Element 30 includes the balance due for the procedure.
This is the amount calculated by subtracting the amount paid (Element 29) from the overall cost (Element 28).
Balance is what will be passed to the patient to pay.
Elements 31 and 32 include the information about the provider (the service facility location and the NPI).
The last Element 33 is where the biller should input the information about the provider/billing party.
Here’s a simplified table of the Element 24.
To enter the codes, we’ll use our first example.
The diagnosis codes will be attached to both procedures that we input.
The reason for it is that we need to justify the medical necessity for the procedures.
Before getting into more detail, we have to talk about charges.
In private practices, the cost of their procedures can be set by them, but they should be closely aligned with the Medicare costs.
The Medicare costs of procedures are determined by the evaluation of the Relative Value Units of the procedure (RVU).
The RVU is determined depending on the time the procedure takes (the Work RVU), the cost of that time (the Practice RVU), and the possibility of complications for the procedure (the Malpractice RVU).
All these values are multiplied by a geographic practice cost index and added together.
In turn, they are multiplied by a conversion factor, which stands for the dollar amount per RVU.
For this example, let’s say the E&M procedure cost is $200.
The Pathology procedure cost is $300.
Each of those we put in Column F next to the procedure.
So the total cost of the procedure is around $500.
This is what we input to the Element 28.
The amount paid by the payer depends on the subscriber’s insurance agreement.
In this example, let’s say our patient with pneumonia had a basic indemnity plan in which he owes a deductible of $200 and $50 of a co-pay.
After this amount is covered, the insurer will cover the rest.
The copay and deductible are already assigned to the patient, so the first $250 won’t be included in the bill.
The bill will have $250 listed as the amount paid by the payer, and the balance due will be zero.
In a very simplified way, this is what a medical claim looks like.
This is what is sent to the payer, and if they approve, it’s sent back to the biller for their records.
Our second example was a female patient, 67 years of age, with appendicitis.
This example involved more codes due to a more complicated set of procedures.
The codes that we ended up within that example were:
- 99284, (Emergency department visit for a condition that requires urgent evaluation by the physician… but [does] not pose an immediate significant threat to life or physiological function).
- 76705, ultrasound, abdominal, real-time with image; limited (e.g. single organ).
- 44970, laparoscopy, surgical, appendectomy.

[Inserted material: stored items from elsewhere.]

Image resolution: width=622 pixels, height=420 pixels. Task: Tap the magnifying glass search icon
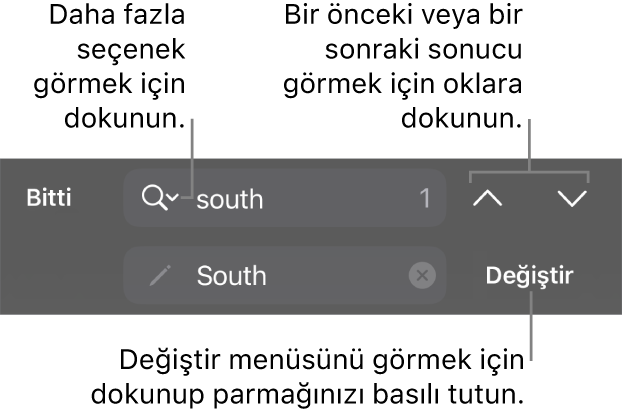155,198
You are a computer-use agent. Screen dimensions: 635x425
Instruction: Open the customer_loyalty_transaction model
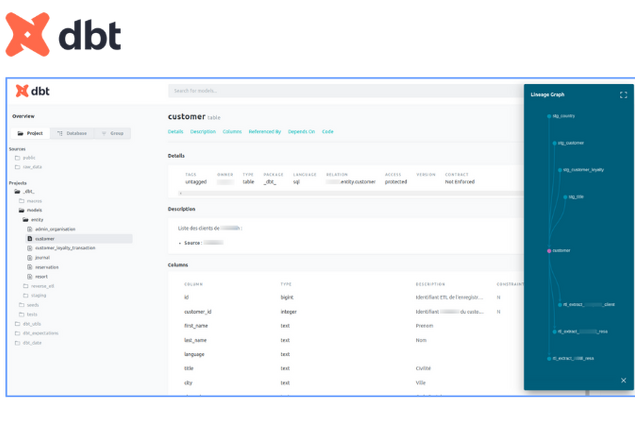tap(65, 248)
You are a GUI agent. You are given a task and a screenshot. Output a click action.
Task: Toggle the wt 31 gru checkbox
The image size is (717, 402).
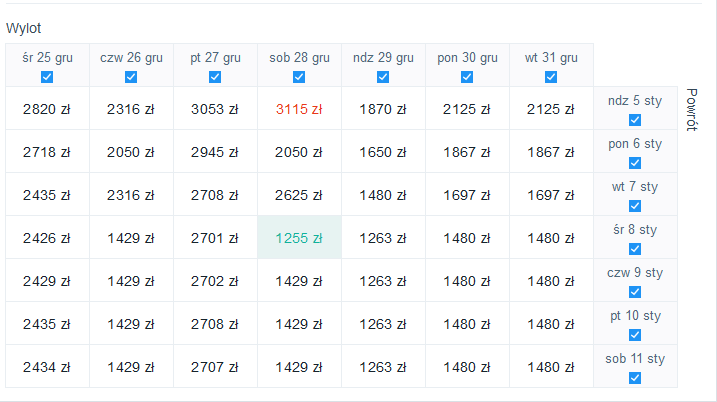(551, 77)
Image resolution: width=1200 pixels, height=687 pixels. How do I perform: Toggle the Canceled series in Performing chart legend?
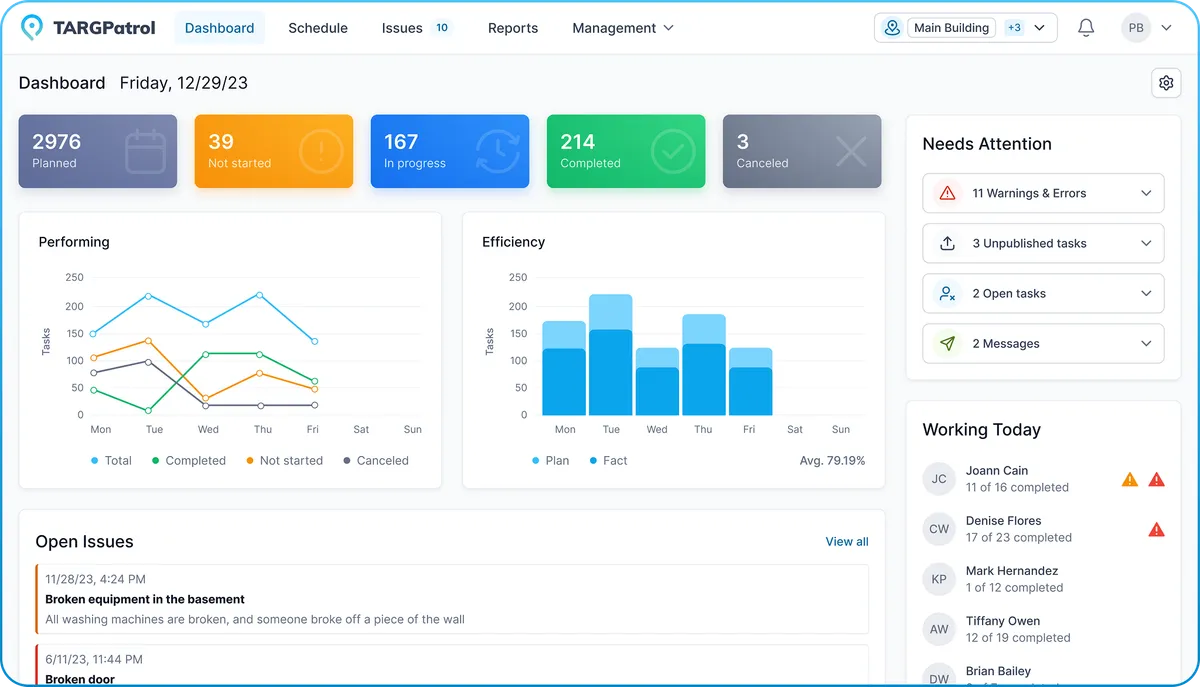pyautogui.click(x=378, y=460)
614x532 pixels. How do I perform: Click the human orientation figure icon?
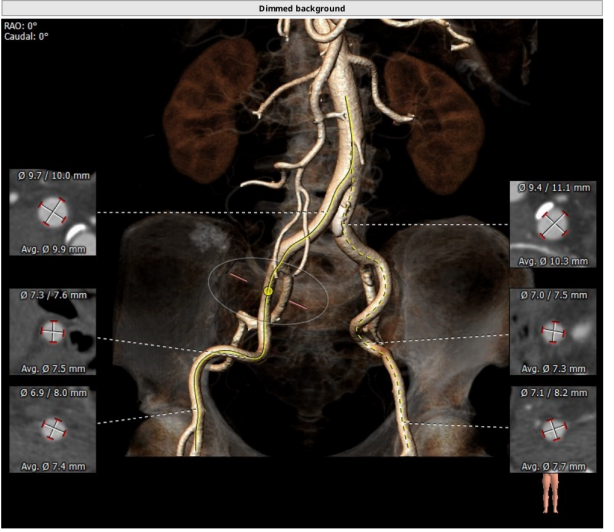(x=551, y=493)
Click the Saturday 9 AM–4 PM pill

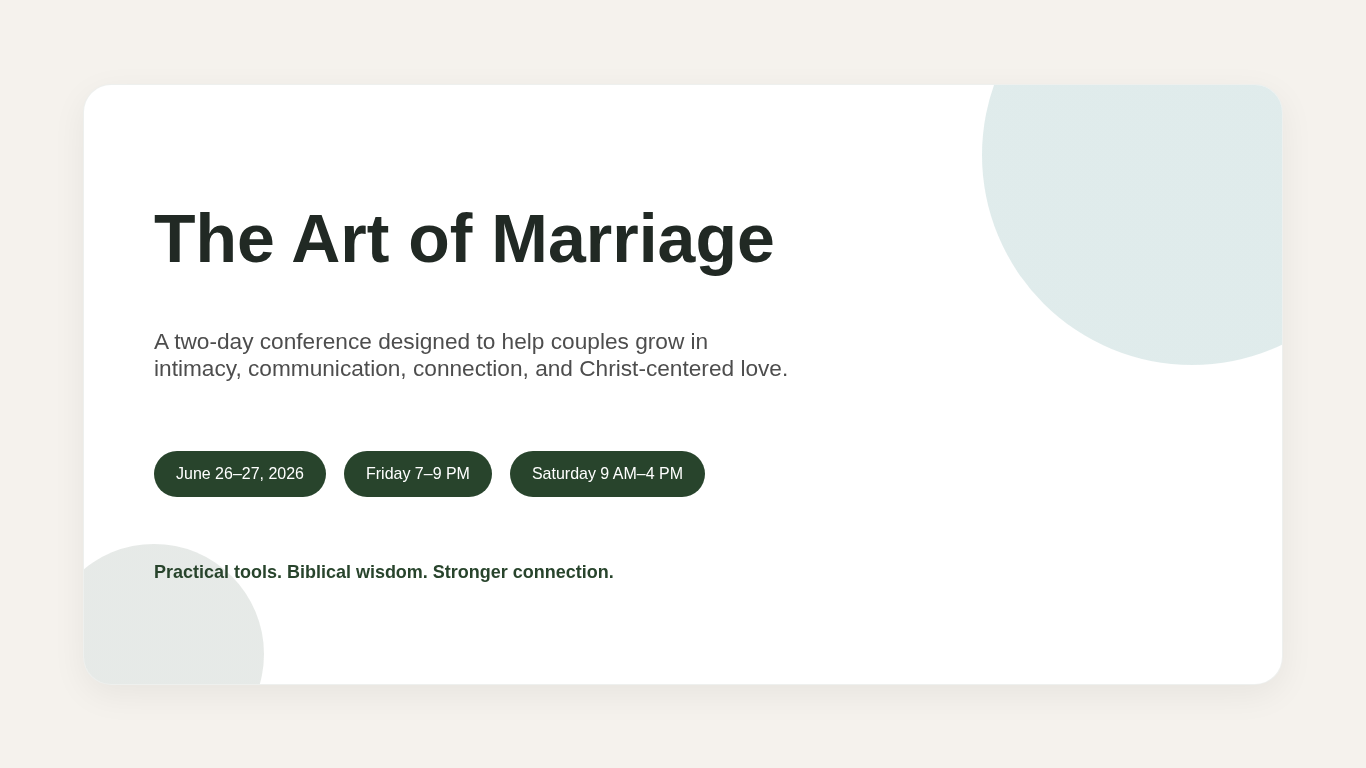pyautogui.click(x=607, y=474)
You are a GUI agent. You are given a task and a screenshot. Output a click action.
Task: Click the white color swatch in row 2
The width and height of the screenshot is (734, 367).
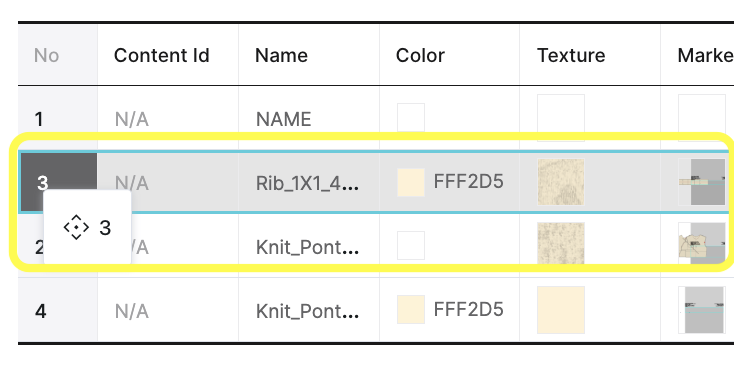click(x=411, y=245)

- 00840-P3, Anesthesia for intraperitoneal procedures in the lower abdomen including laparoscopy; not otherwise specified; patient with severe systemic disease.
- 540.9, Acute appendicitis without mention of peritonitis.

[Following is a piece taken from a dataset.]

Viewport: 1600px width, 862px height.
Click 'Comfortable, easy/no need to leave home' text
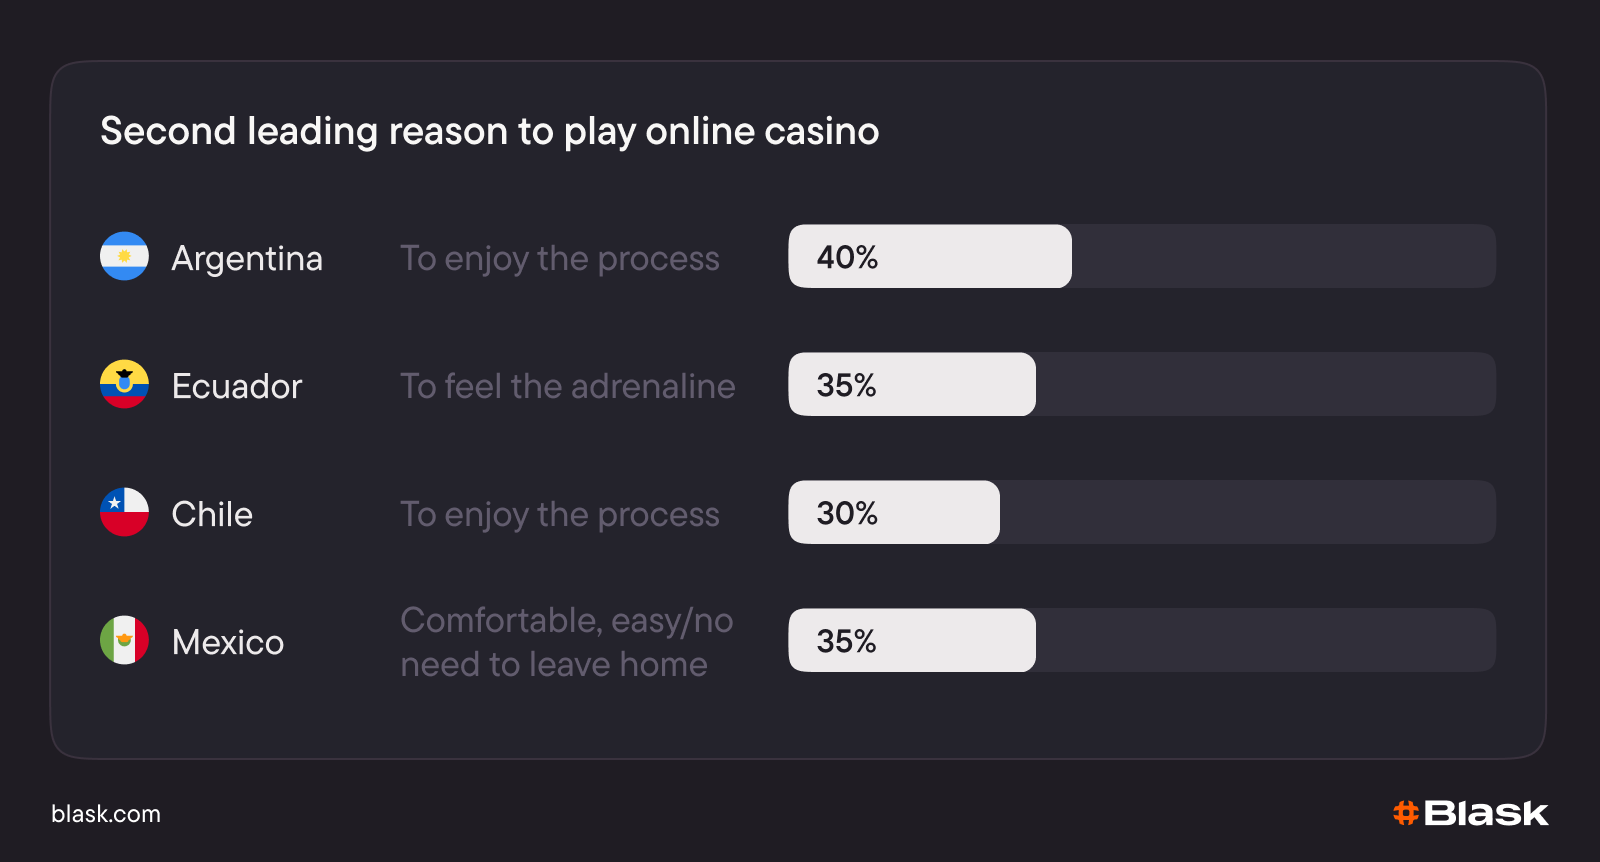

So, after reviewing the codes, we can enter the information in appropriate fields.
Now as most of the claim is filled in, we only need to add the amount and balance due.

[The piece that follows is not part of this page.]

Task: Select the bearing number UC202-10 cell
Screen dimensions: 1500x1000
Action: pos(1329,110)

Remember that we’re just using random numbers in the Column F which do not accurately represent the cost of procedures.
To determine the balance due and amount, we need to know the type of coverage of this patient.
She is 67, so she qualifies for Medicare.
She’s on Traditional Medicare, and it covers hospital services such as procedures mentioned above.
Let’s assume she has $400 left for the deductible coverage.
So what’s left to cover is $1,495.
Part A of Medicare can function as co-insurance.
For instance, she has an 80-20 coinsurance.
It means that Medicare covers 80% of the procedure cost, and the patient owes the remaining 20%.
So 80% of $1,495 is $1,196, which we put in Element 29.
That makes the procedure balance, or what the patient should cover $299.
Here is our second claim.
At least the most relevant parts of it for the reimbursement process.
So, medical billing requires working knowledge of codes and how they work as well as proficiency in the financial side of healthcare.
You need to know the codes and how they work, but also, you should know the costs of procedures, and how to create every claim according to the specific agreement of the patient.